Introduction

Wine tasting can range from a casual pastime to a lucrative profession. For professional sommeliers, considerable time and training is required to adequately rate wine quality. Intuitively, we might expect expert ratings to reflect the underlying chemical composition of the wines.

Thus, we wanted to analyze how accurately expert wine quality ratings can be predicted using a set of easily measured chemical components.

Data

Two datasets of expert quality ratings of red and white Vinho Verde wines were used. The data is obtained from http://archive.ics.uci.edu/ml/datasets/wine+quality. There are total of 1599 red wines and 4898 white wines in the two datasets.

The outcome variable is wine quality. This variable is an ordinal variable theoretically ranging from 0-10. However, the observed ratings only range from 3-9, where 0 indicates poor quality and 10 is for excellent quality. The data is highly unbalanced across quality classes.
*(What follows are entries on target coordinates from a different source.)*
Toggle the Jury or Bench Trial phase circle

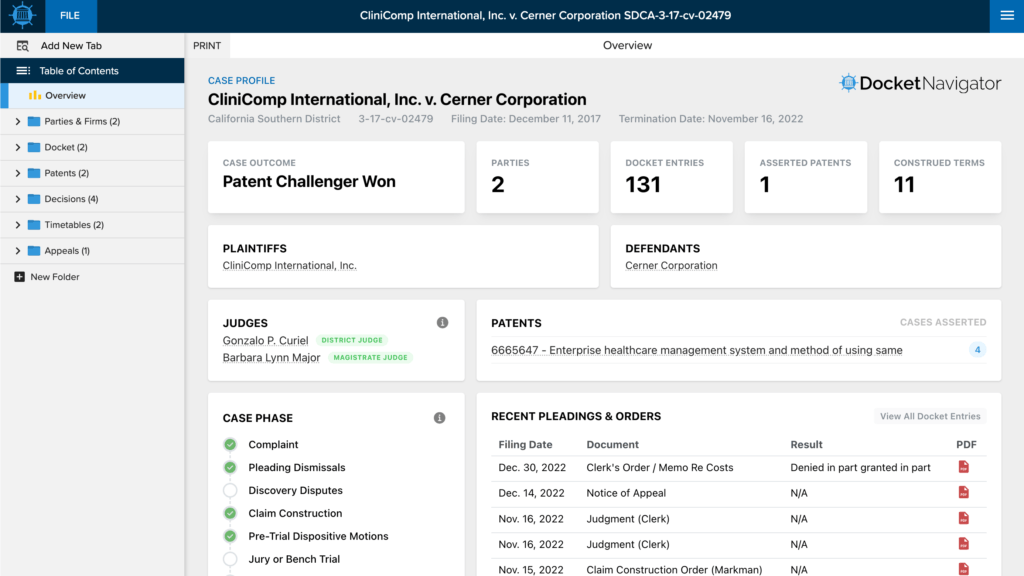coord(230,559)
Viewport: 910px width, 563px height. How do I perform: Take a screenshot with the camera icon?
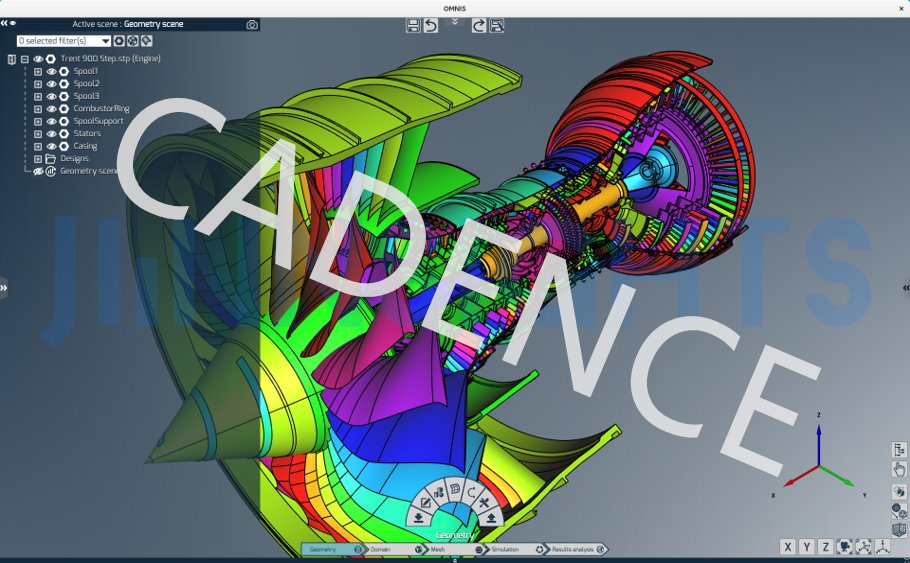tap(252, 25)
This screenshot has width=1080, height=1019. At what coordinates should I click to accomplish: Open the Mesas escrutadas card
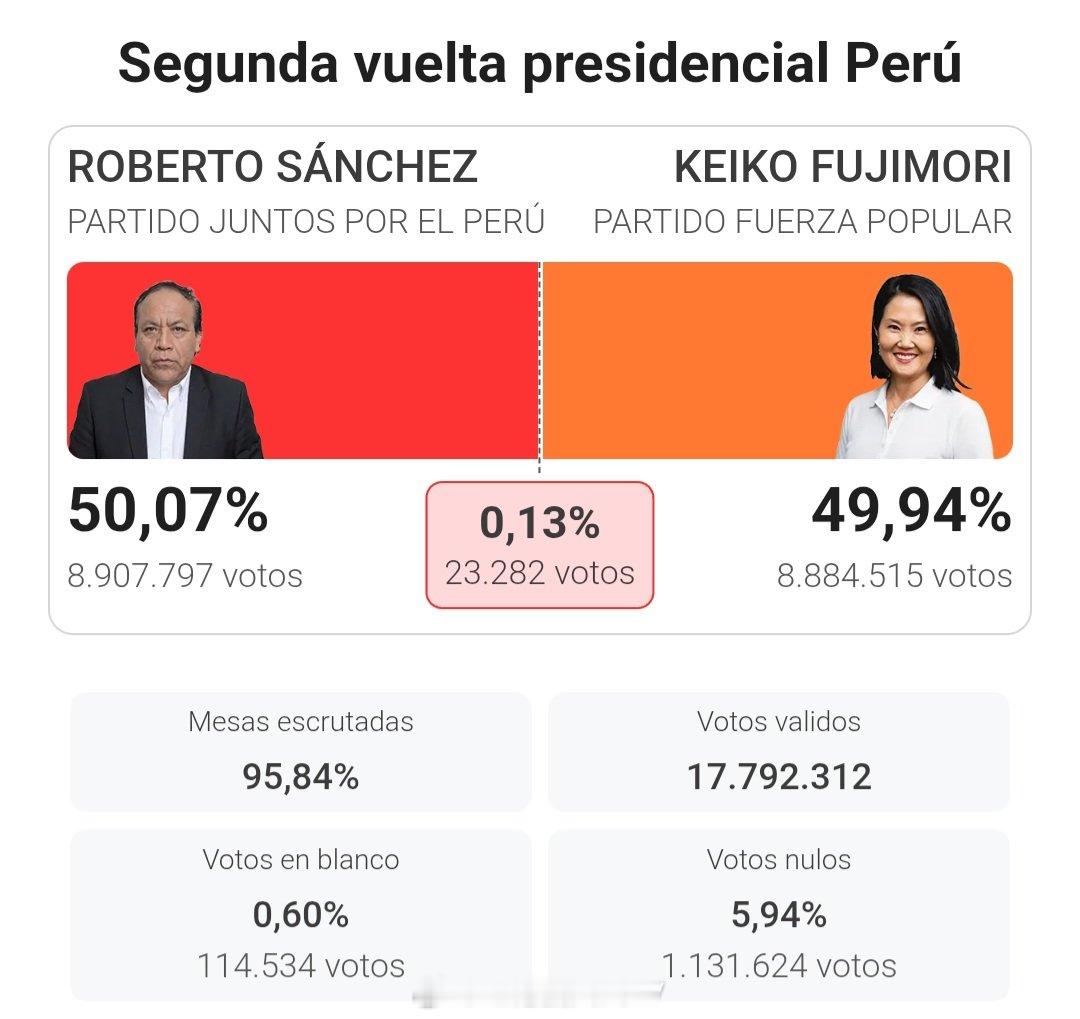[x=301, y=752]
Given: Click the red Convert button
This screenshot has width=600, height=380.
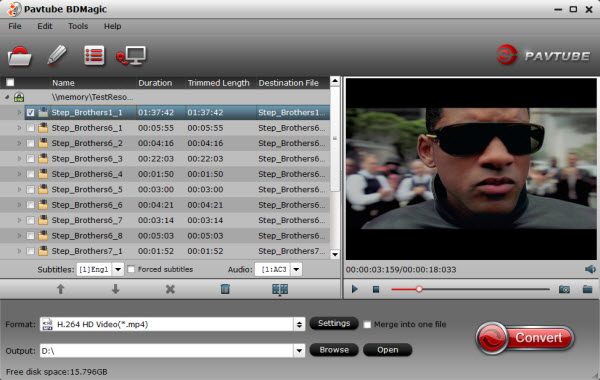Looking at the screenshot, I should (x=525, y=338).
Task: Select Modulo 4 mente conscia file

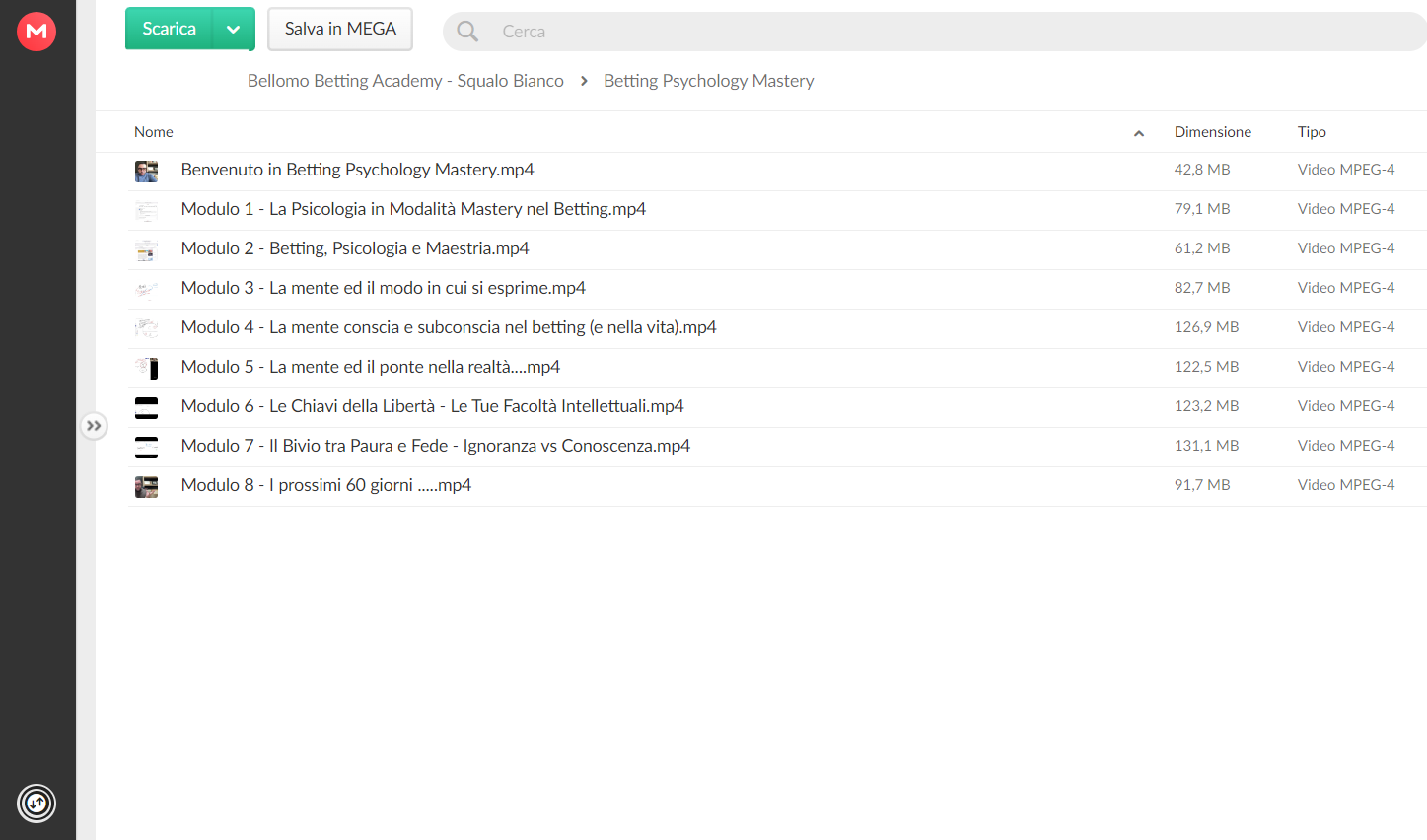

Predictor variables are 11 physiochemical wine components: fixed acidity, volatile acidity, citric acid, residual sugar, chlorides, free sulfur dioxide, total sulfur dioxide, density, pH, sulphates, and alcohol.

Below are the boxplots showing how each predictors are distributed across quality for red and white wine datasets.

Below plots show the correlation among the 11 variables for each red and white wine datasets, respectively. Here, the darker the blue, the more positively the variables are correlated and the darker the red, the more negatively the variables are correlated.

Methods

For the analysis, the red and white wine datasets were split into training and testing sets. The training data was sampled as 80% of the total available data and the remaining 20% was used as a testing data. We had training and test datasets for each red and white wine. The training data was used to train the model and the test data was used to evaluate the prediction accuracy of the model. Since the quality variable was highly unbalanced in the full dataset, the relative frequencies of this variable were preserved in both training and test data.

We fitted a random forest for machine learning method and three likelihood based models: linear regression, partial proportional odds model, and multinomial model to classify the quality ratings.

Linear Regression

Eventhough the quality variable is only ranging from 0 to 10 or, in the actual dataset, from 3 to 9, we fitted a linear model assuming the variable as a continuous variable. The linear model is as below \[Z = X^T \beta + \epsilon,\ \text{where}\ \epsilon\sim N(0,\sigma^2 I)\] where \(Z\) is the response variable, quality, \(X\) is the design matrix with predictor variables, \(\beta\) is the regression coefficient, and we assume the response follows normal distribution with the distribution assumption for \(\epsilon\). It is well known that the least squares estimate of \(\beta\) is \[\hat\beta = (X^T X)^{-1}X^T Z.\] Since the predicted value of a linear model is a continous variable, while our quality variable is integers, we rounded the predicted value to the nearest integer to get the final prediction of the quality rating from the linear model.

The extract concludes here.